Because who's ever really ready anyway? You can always talk yourself out of it. And if you wait, you will. But these people were different...

Dee had a heart attack at 40, pressed reset and sold all her stuff to build and live in an 84-square foot house in the woods.

Jadah went from directionless and deeply in debt to building a thriving business and community around green smoothies.

A.J. turned himself into a human guinea pig and is building the world's biggest family tree.

Elise took a love for crafting and experimentation and turned it into her living, all based on becoming an expert at "the attempt".

John rebelled against the 1971 San Francisco oil spill by giving up motorized vehicles and taking a vow of silence for 17 years.

Tyler put on The Great Namaste and brought 808 people together to crush the previous record...

These standouts don't even scratch the surface. Every attendee I spoke with had only a hint of a story or plan before the route began.

Because as it turns out, imperfect is the only action there is.

We just fool ourselves into thinking we'll be more prepared later - more experienced, more educated, more ready. We do it out of fear, uncertainty, the haunting idea that we might be setting out on the wrong path. But if it's a path you believe in today, how could wrong exist? It only becomes wrong if you don't do anything to explore it.

The right people make this type of action, the only type, feel okay.

Find your people, take imperfect action.

It's pretty simple.

But a WDS recap wouldn't be complete without a few of my favorite lessons and ideas from OUR people:

A.J. Jacobs, human guinea pig:
- Be non-stop grateful - there are hundreds of things that go right every day and we tend to focus on the few that go wrong.

- We're all family - help us treat each other with more compassion.

Jadah Sellner, founder of Simple Green Smoothies:
- I encounter every lesson in life on purpose.

- Say your dreams out loud - show yourself and the world that you're serious.

- Anything that compromises your health and relationships is not a good business.

- Engagement over time is what builds a relationship.

- Choose love over metrics. Even with 315,000 email subscribers, every one is still one person. People can feel the focus on heart over money. We're all in the business of changing one life at a time.

- Stay insanely curious in testing your ideas and see what sticks.
Letting go is hard, but holding on is like falling on water skis and being dragged around the lake.

- Live unedited.

Gavin Aung Than, founder of Zen Pencils:
- What are you uniquely good at that you could do for the rest of your life and how could you use it to help people?

- For best results, add flexibility.

Michael Hyatt, author of Platform:
- The drifting and the driven life are two sides to the same coin. They're both autopilot choices that take you where you don't want to go.

- Three questions to leading a designed life: How do I want to be remembered? What is important to me? What single brave decision do I need to make today?

- We unconsciously live as if we are going to keep living. But statistics say three of us in this room will be dead in 30 days.

- Part of the myth of society is that you can do it all. You can do anything, but not everything.
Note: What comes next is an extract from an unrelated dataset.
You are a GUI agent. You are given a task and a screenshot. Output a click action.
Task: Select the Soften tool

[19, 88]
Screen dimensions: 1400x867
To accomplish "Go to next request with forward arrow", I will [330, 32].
- If you want to really hurt your family and your business, have a heart attack.

- In business and personal success, you can't win at one without the other.

- Priorities make things so clear. You realize that business might actually be fourth or fifth in line - behind family, love, health, happiness, adventure...
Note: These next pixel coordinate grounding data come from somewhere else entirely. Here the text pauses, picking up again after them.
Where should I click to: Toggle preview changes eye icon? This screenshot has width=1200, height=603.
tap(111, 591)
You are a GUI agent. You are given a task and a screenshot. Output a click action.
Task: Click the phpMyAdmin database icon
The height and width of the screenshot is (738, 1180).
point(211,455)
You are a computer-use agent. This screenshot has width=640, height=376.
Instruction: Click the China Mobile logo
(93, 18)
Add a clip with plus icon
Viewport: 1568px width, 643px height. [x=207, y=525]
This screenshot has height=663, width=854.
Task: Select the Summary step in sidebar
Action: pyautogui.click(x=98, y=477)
- Don't trick yourself into thinking your situation is permanent. That's how it becomes permanent.
- Don't let the urgent replace the important.

- Big, deep planning is a glamorous way of procrastinating.

- If you're going to get fired, cause it. Take a stand you believe in.

- Constantly check in and ask yourself - how are you doing with what you've been given?

Dee Williams, leading the tiny house movement:
- Embrace basic curiosities, walk with your shoes off and unplugged in nature. This leads to action.

- A certain liberty comes from deciding to let go of so much.

- I measure success by how I'm showing up with my friends.

Shannon Galpin, National Geographic Adventurer of the Year:
- Of all I am, most importantly, I am a voice.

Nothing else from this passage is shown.